Alexandria Stuart says it’s unacceptable that no specialist in the mid-island region is willing or able to do surgery on her son

Alexandria Stuart says it’s unacceptable that no specialist in the mid-island region is willing or able to do surgery on her son

Teen faces months-long wait for painful foot care

NANAIMO – Autism diagnosis makes simple procedure turn into need for surgery.

A Nanaimo mother is desperate to find medical help for her autistic son after being told the only specialist willing to operate can’t see him for almost a year.

Sixteen-year-old Gabriel Stuart needs surgery to address a painful toe condition, but the only specialist willing to do the work is in Victoria and isn’t available for another eight to 10 months.

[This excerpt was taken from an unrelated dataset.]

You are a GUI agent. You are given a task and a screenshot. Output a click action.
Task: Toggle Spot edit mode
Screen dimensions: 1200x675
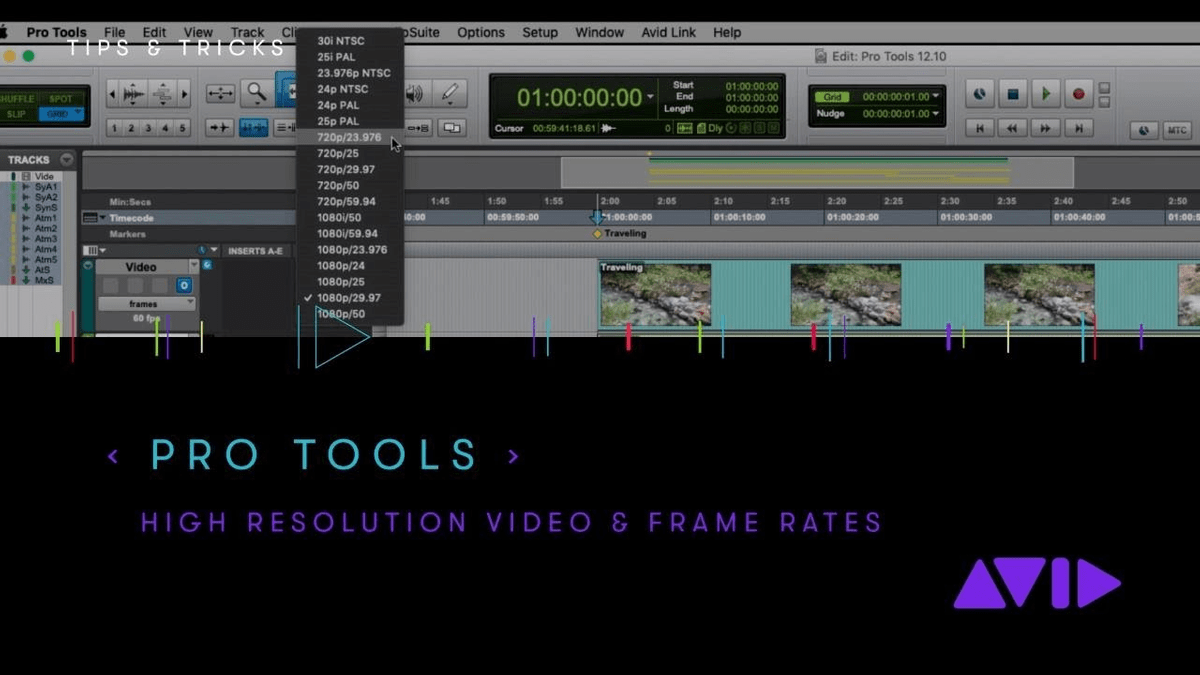[61, 99]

The wait is too long for a vulnerable and disabled child in ‘obvious pain’, said his mother, Alexandria Stuart, who is concerned about infection and diminished quality of life. But the family seems to have little recourse.

According to Stuart,  the medical receptionist handling Gabriel’s case called central Vancouver Island podiatrists and orthopedic, plastic and general surgeons, but none wanted to take on the procedure because “either they don’t do toes or because he was a pediatric case.” As members of the private sector, surgeons seem to be able to pick and choose procedures, she said, adding there seems to be no organization that can advocate for her son’s surgery to be expedited.

Island Health says physicians are independent business people and their offices – not the health authority – decide when patients are booked for surgery. And the College of Physicians and Surgeons of B.C reports it doesn’t have the jurisdiction to regulate the systems in which surgeons work.

“The fact that there is no specialist in the mid-Island willing or able to deal with this seems completely unacceptable to me,” she said.

“If this was you or me with an ingrown toenail and we had the mental capacity not to pick our toes and to wait and deal with it for eight or 10 months, it would be a different thing. This is a vulnerable child.”

Gabriel was diagnosed 18 months ago with proud flesh, a condition where skin grows over the toe nails. His doctor did not appear concerned at first because the issue is common, said Stuart, who was given care instructions.

But the condition started to worsen. Gabriel wouldn’t allow his parents to push the skin back on his nails and would compulsively pick at his toes. Instead of the nail growing out to heal, it started to burrow into his toes, causing inflammation, bleeding and soreness.

He is minimally verbal, but is usually happy and enjoys walks and playing outdoors, Stuart said. He now limps and cries about his ‘poor toes’ and asking to see “Dr. Hospital.”

She said he needs to have the excess skin cut away from his toenails – a procedure that’s normally done under local anesthesia in a podiatrist’s office. But because he had autism the procedure has to happen under general anesthetic in a hospital operating room.

The teen wouldn’t otherwise tolerate sitting still.

“He is looking to us for confirmation it will end at some point, [that] there will be a hospital trip so his sore toes will be fixed and he’s been asking for that for months now,” Stuart said.

“As a parent, to have a child in pain and be unable to help … is, I think, the single most devastating feeling.”

The family is now contemplating a trip to the B.C. Children’s Hospital emergency room – a move that the teen’s caregivers have indicated might be his next best option. There are no guarantees he will get treatment.

“I know what their emergency room is for and that to me seems like an abuse of the resource,” Stuart said. “But if its my last resort and it’s the only way I can get my child out of pain, I will do it.”